In South Africa, the apartheid government did try to deny the religious status of the Church of Scientology in the early 1970s. The government’s Commission of Inquiry argued that Scientology should not be recognized as a “true church” because it allegedly did not preach the Bible as the Word of God; it did not promote a “sound doctrine” of sin and redemption; and it did not proclaim Christ as the only redeemer of humanity. Although this Commission of Inquiry decided not to recommend banning Scientology, it nevertheless found that the Church of Scientology lacked the “holiness” that was necessary for it to count as a church or a religion in South Africa.34
Ironically, this official commission refused to recognize the legitimacy of a religious movement that had offered its support to South Africa. As the Church of Scientology noted in its reply to the commission, the church and its founder had been “active in championing the cause of South Africa.”35 While the Church of Scientology was in principle a non-political religion, a church open to people of any political persuasion or commitment, L. Ron Hubbard had explicitly declared his support for South Africa in its battle against international communism. “Probably the only nation on earth with the will to truly fight subversion is South Africa,” Hubbard had written in 1961. Instead of a military solution, however, Hubbard offered the religious technology of the Church of Scientology. “To turn this tide,” he exhorted, “use E-Meters, not guns.”36
Having toured South Africa at the beginning of the 1960s, L. Ron Hubbard developed a definite interest in the country and its people. As the standard reference work for the Church of Scientology observes, “Following his visit to South Africa in the early 1960s, he predicted massive social upheavals and a severe rift between black and white communities. To avert disaster, he advised measures and provided the technology that would enable the country’s large black population to become literate.”37 Coinciding with Scientology’s legal recognition in 1975, the church created an affiliate of its Applied Scholastics International programme, which was introduced as “Education Alive,” to make its study techniques available in South Africa. According to the Church of Scientology, “In South Africa, these programs helped well over two million underprivileged black Africans improve their ability to study, well before the walls of apartheid came down or the world had even noticed.”38
Throughout the apartheid era, the church was actively involved in campaigning against the human rights abuses of separate development, Bantu education, and the mental health profession. As the church argued, psychiatry served the interests of apartheid in justifying racial separation and reinforcing the racist oppression of black South Africans.

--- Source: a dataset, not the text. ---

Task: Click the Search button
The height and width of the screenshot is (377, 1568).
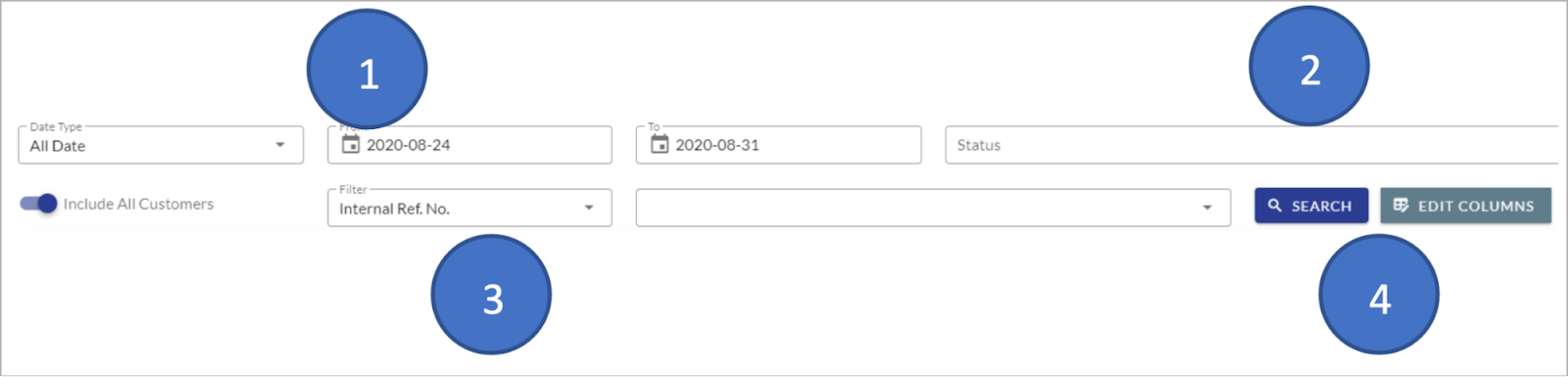Action: tap(1311, 206)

Throughout the apartheid era, the church was actively involved in campaigning against the human rights abuses of separate development, Bantu education, and the mental health profession. As the church argued, psychiatry served the interests of apartheid in justifying racial separation and reinforcing the racist oppression of black South Africans. The church struggled to identify and expose the inhumane treatment of black patients in psychiatric hospitals. Although this campaign brought the church into conflict with the apartheid government, its concerns about racism in the South African mental health profession were echoed by the World Health Organisation, which observed in 1977 that “in no other medical field in South Africa is the contempt of the person, cultivated by racism, more concisely portrayed than in psychiatry.”39 The church’s opposition to psychiatry arises from its creed that affirms the religious basis of mental health and healing. However, in the South African context, this opposition was directed explicitly against the endemic racism that seemed to pervade the practice of psychiatry under apartheid.

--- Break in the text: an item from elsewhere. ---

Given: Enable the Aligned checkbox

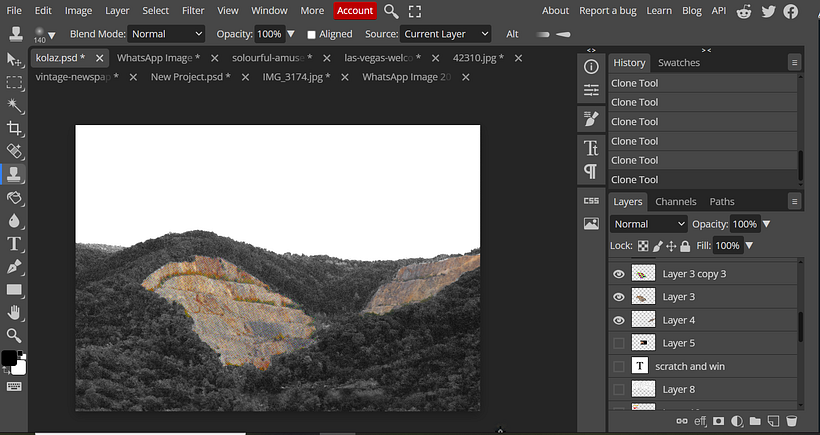Looking at the screenshot, I should point(311,34).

Through these religious and educational initiatives, the Church of Scientology has established its place among the religions of South Africa. In recent years, the church has been an active participant in the South African chapter of the World Conference on Religion and Peace.40 In drawing up a charter for the rights and responsibilities of religious organisations in South Africa, the WCRP has been supported by the church’s commitment to religious freedom. In a new South Africa, therefore, the Church of Scientology has assumed its position within the country’s rich fabric of religious diversity.
As the philosopher William James held, every religion has a therapeutic intention. Every religion diagnoses the basic problem of the human condition, whether that problem is identified as sin, ignorance, suffering, alienation, or oppression, and proposes a cure.41 The Church of Scientology is a therapeutic religion that diagnoses the problem of the human condition and provides specific techniques of spiritual healing and an applied religious philosophy designed to cure that problem.
Although Scientology is often described as a “new religious movement,” it is not actually new. In South Africa, as we have seen, Scientology has been present for forty years. In the early 1980s, some sociologists and historians of religion predicted the decline of Scientology. They argued that the church would find difficulty in surviving the death of its founder; that its religious “science” would become outdated by changing scientific fashions; and that its spiritual “therapy” would lose “market share” to an expanding competition.42 During the intervening years, however, these predictions of the demise of Scientology have not been confirmed. As a religion that is both old and new, the Church of Scientology has continued to advance religious aspirations that have gained adherents all over the world. At the very least, the Church of Scientology merits continued recognition and attention as a religion in South Africa.